Records supplied:
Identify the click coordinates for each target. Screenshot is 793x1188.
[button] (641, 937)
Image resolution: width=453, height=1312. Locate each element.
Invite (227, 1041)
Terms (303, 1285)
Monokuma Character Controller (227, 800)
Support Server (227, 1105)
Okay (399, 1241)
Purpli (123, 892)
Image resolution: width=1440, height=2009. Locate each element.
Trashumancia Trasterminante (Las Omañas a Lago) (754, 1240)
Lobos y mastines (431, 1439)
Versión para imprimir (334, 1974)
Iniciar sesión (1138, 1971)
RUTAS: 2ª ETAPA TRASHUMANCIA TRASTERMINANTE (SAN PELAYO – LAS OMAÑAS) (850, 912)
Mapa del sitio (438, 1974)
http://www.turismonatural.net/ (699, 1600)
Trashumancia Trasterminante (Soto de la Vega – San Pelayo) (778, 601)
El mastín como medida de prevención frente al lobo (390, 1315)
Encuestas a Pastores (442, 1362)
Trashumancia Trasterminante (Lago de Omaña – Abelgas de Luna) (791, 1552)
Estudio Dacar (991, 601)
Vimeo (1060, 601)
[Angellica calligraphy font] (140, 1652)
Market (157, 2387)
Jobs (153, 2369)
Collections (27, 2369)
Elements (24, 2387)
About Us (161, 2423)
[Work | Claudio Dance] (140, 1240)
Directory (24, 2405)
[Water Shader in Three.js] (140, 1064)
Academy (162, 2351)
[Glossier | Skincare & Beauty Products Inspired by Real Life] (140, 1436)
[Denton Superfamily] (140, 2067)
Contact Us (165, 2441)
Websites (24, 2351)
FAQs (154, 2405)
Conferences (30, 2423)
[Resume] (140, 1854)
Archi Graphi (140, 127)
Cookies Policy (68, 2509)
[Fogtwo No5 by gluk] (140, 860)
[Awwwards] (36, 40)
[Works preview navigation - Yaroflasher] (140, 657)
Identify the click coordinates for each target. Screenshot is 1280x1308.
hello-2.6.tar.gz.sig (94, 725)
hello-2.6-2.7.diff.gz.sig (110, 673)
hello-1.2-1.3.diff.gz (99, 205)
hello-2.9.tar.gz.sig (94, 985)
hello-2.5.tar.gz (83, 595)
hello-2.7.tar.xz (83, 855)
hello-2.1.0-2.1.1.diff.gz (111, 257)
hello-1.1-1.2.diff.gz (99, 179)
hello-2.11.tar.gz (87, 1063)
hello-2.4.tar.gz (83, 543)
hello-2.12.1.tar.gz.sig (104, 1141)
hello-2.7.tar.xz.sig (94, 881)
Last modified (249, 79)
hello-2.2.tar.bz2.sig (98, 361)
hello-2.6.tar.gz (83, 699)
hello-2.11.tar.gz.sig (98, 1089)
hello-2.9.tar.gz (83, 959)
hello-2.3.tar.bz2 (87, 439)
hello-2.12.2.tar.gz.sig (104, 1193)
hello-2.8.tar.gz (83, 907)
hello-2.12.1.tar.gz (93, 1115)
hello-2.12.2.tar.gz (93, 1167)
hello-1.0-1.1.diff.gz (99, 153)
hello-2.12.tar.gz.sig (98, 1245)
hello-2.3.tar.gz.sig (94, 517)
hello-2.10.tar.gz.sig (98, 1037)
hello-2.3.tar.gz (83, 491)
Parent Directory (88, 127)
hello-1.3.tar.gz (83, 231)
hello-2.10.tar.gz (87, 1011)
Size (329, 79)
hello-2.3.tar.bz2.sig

What you are asked to do: Please reproduce all of the lines above word for word, keeping every character unchanged.

Solution to the exercise:
Identify the click coordinates for each target. Screenshot is 793x1188.
[button] (641, 937)
Image resolution: width=453, height=1312. Locate each element.
Invite (227, 1041)
Terms (303, 1285)
Monokuma Character Controller (227, 800)
Support Server (227, 1105)
Okay (399, 1241)
Purpli (123, 892)
Image resolution: width=1440, height=2009. Locate each element.
Trashumancia Trasterminante (Las Omañas a Lago) (754, 1240)
Lobos y mastines (431, 1439)
Versión para imprimir (334, 1974)
Iniciar sesión (1138, 1971)
RUTAS: 2ª ETAPA TRASHUMANCIA TRASTERMINANTE (SAN PELAYO – LAS OMAÑAS) (850, 912)
Mapa del sitio (438, 1974)
http://www.turismonatural.net/ (699, 1600)
Trashumancia Trasterminante (Soto de la Vega – San Pelayo) (778, 601)
El mastín como medida de prevención frente al lobo (390, 1315)
Encuestas a Pastores (442, 1362)
Trashumancia Trasterminante (Lago de Omaña – Abelgas de Luna) (791, 1552)
Estudio Dacar (991, 601)
Vimeo (1060, 601)
[Angellica calligraphy font] (140, 1652)
Market (157, 2387)
Jobs (153, 2369)
Collections (27, 2369)
Elements (24, 2387)
About Us (161, 2423)
[Work | Claudio Dance] (140, 1240)
Directory (24, 2405)
[Water Shader in Three.js] (140, 1064)
Academy (162, 2351)
[Glossier | Skincare & Beauty Products Inspired by Real Life] (140, 1436)
[Denton Superfamily] (140, 2067)
Contact Us (165, 2441)
Websites (24, 2351)
FAQs (154, 2405)
Conferences (30, 2423)
[Resume] (140, 1854)
Archi Graphi (140, 127)
Cookies Policy (68, 2509)
[Fogtwo No5 by gluk] (140, 860)
[Awwwards] (36, 40)
[Works preview navigation - Yaroflasher] (140, 657)
Identify the click coordinates for each target. Screenshot is 1280x1308.
hello-2.6.tar.gz.sig (94, 725)
hello-2.6-2.7.diff.gz.sig (110, 673)
hello-1.2-1.3.diff.gz (99, 205)
hello-2.9.tar.gz.sig (94, 985)
hello-2.5.tar.gz (83, 595)
hello-2.7.tar.xz (83, 855)
hello-2.1.0-2.1.1.diff.gz (111, 257)
hello-1.1-1.2.diff.gz (99, 179)
hello-2.11.tar.gz (87, 1063)
hello-2.4.tar.gz (83, 543)
hello-2.12.1.tar.gz.sig (104, 1141)
hello-2.7.tar.xz.sig (94, 881)
Last modified (249, 79)
hello-2.2.tar.bz2.sig (98, 361)
hello-2.6.tar.gz (83, 699)
hello-2.11.tar.gz.sig (98, 1089)
hello-2.9.tar.gz (83, 959)
hello-2.3.tar.bz2 (87, 439)
hello-2.12.2.tar.gz.sig (104, 1193)
hello-2.8.tar.gz (83, 907)
hello-2.12.1.tar.gz (93, 1115)
hello-2.12.2.tar.gz (93, 1167)
hello-1.0-1.1.diff.gz (99, 153)
hello-2.12.tar.gz.sig (98, 1245)
hello-2.3.tar.gz.sig (94, 517)
hello-2.10.tar.gz.sig (98, 1037)
hello-2.3.tar.gz (83, 491)
Parent Directory (88, 127)
hello-1.3.tar.gz (83, 231)
hello-2.10.tar.gz (87, 1011)
Size (329, 79)
hello-2.3.tar.bz2.sig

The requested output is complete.